Una niña de 8 años falleció hace una semana en Cochabamba debido a complicaciones renales a causa de inanición. Los médicos descubrieron que la pequeña había sido víctima de violación sexual por vía anal y que estaba sumida en un profundo estado depresivo, razón por la cual, se cree, dejó de comer.
La víctima fue internada el 2 de abril en el hospital Manuel Ascencio Villarroel. El diagnóstico era deshidratación por falta de ingesta de alimento, posteriormente presentó muerte cerebral y entonces los médicos descubrieron que había sido ultrajada.
La Defensoría de la Niñez y Adolescencia de Cercado busca a la madre de la menor, acusada de maltrato y homicidio por omisión. “Seguimos el caso por la denuncia del Defensor del Pueblo, que dijo que existía una niña delicada de salud en el hospital e inmediatamente acudimos, pero hasta el 18 de abril es que los médicos nos informan sobre la delicada situación de la menor”, informó Cira Castro, responsable de la Defensoría Municipal.
“La niña que dejó de comer y de hablar, comenzó a alucinar, no quería que se le acerquen varones”, dijo Claudia Benavides, directora de la Unidad de Género y Generacional.

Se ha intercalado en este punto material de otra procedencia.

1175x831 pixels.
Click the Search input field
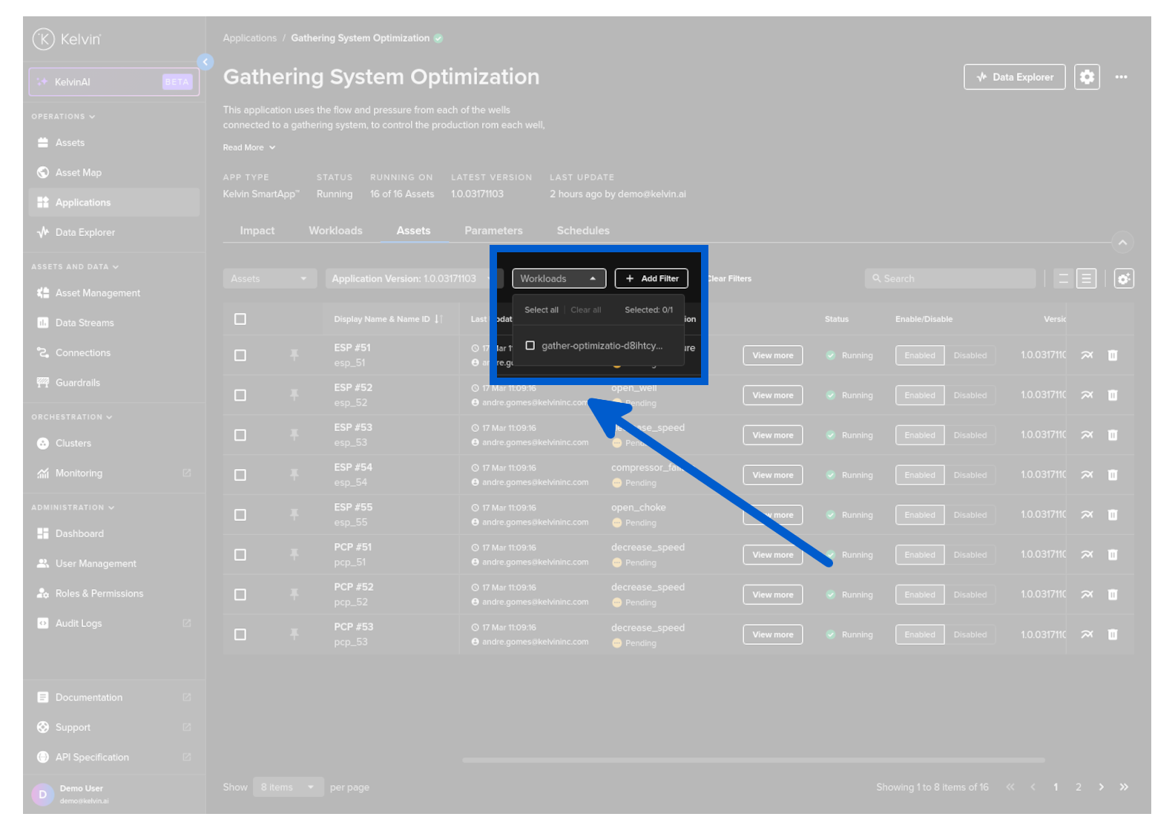pos(949,279)
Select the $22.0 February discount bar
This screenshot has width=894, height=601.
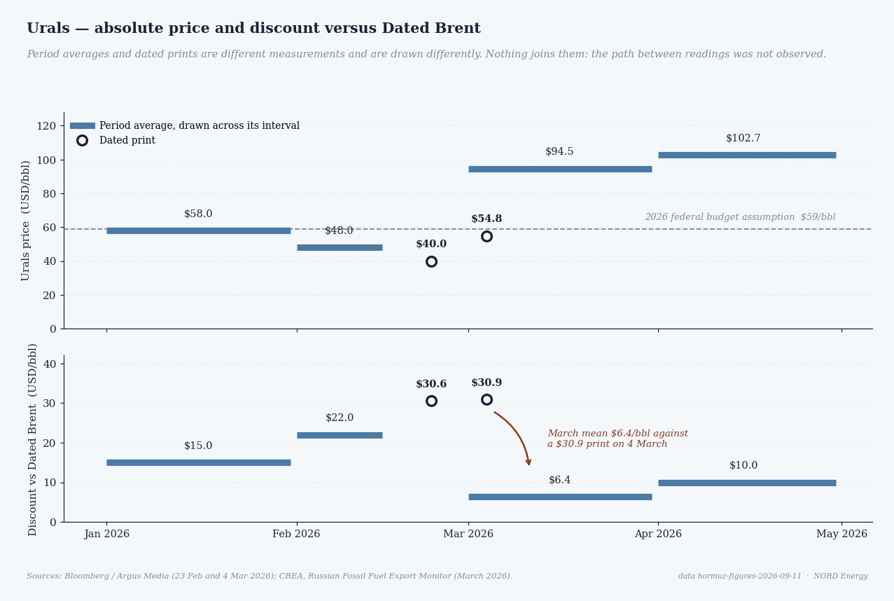click(340, 435)
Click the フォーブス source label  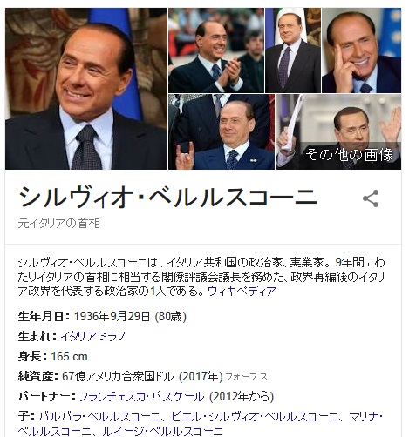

Por otro lado, en La Paz, una niña de siete años salió de coma ayer, luego de que permaneció en terapia intensiva del Hospital del Niño debido a una intoxicación con clefa. Se presume que la pequeña, que fue abandonada por su madre, vivió en la calle y que su progenitora le hacía inhalar clefa para calmar su hambre.
Miguel Quispe, médico responsable de Terapia Intensiva, declaró a la red Unitel que “llegó con una alteración del estado de conciencia, prácticamente en estado de coma. Por ello se sospechó de que se trata de un cuadro secundario a inhalación de clefa”. Los galenos del hospital harán una valoración de su salud.